カイト・カフェ

毎朝、苦みのあるコーヒーを・・・

「奇跡の人たち」~アン・サリバンの同胞、つまり私たち

 アメリカの西部開拓時代、職業別で最も多く殺されたのは教師だったという話を聞いたことがあります。開拓地の奥深くまで入り、学校を建て、子どもを集めて教育する人々は、開拓者から見ると貴重な労働力(子ども)を家庭から奪う簒奪者にしか見えなかったようです。

 革命前夜のロシアでも、“ヴ・ナロード(人民へ)”を合言葉に地方へ下り、子どもの教育を行おうとした若者たちが反政府主義者とみなされて次々と投獄され、殺されました。ナロードニキと呼ばれる人々です。

 ポルポト政権発足時のカンボジアでは、「新しい時代を築くためにはキミたちの協力が必要だ。教職にあったものは前へ出よ」と言われて、素直に出た教師たちが、一纏めにされ惨殺されました。

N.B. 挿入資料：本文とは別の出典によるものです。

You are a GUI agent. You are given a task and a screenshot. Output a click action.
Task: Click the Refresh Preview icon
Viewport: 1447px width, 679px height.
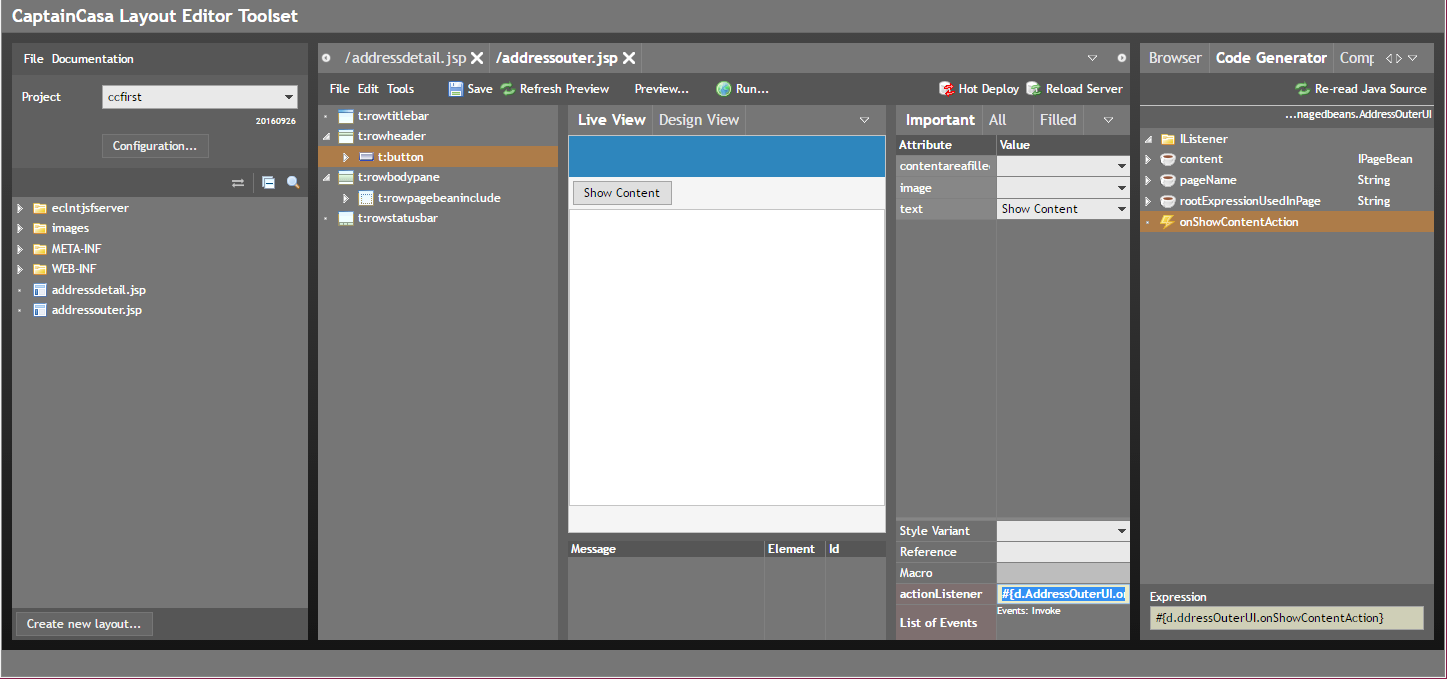pos(508,89)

 日本でも、吉田松陰梅田雲浜橋本左内といった人々は皆、教師です。

 大げさですが、私は時々、自分がこういう人たちの末裔であることを強く意識します。

 私が最も尊敬し、かくありたいと思う教育者はヘレン・ケラーの家庭教師だったアン・サリバンです。現在の規格からすれば体罰だの虐待だのと言われかねない指導ですが、サリバンがいなければヘレンが生涯けもの同然の生活を送ったことは間違いありません。二人の生活を描いた映画の「奇跡の人(The Miracle Worker)」というのはヘレンのことではなく、ヘレンに奇跡を起こしたサリバンのことです。

 教育というのは、命を懸けるにふさわしい仕事だと思っています。

 さて、今日は今年度前半の最後の日。頑張りましょう。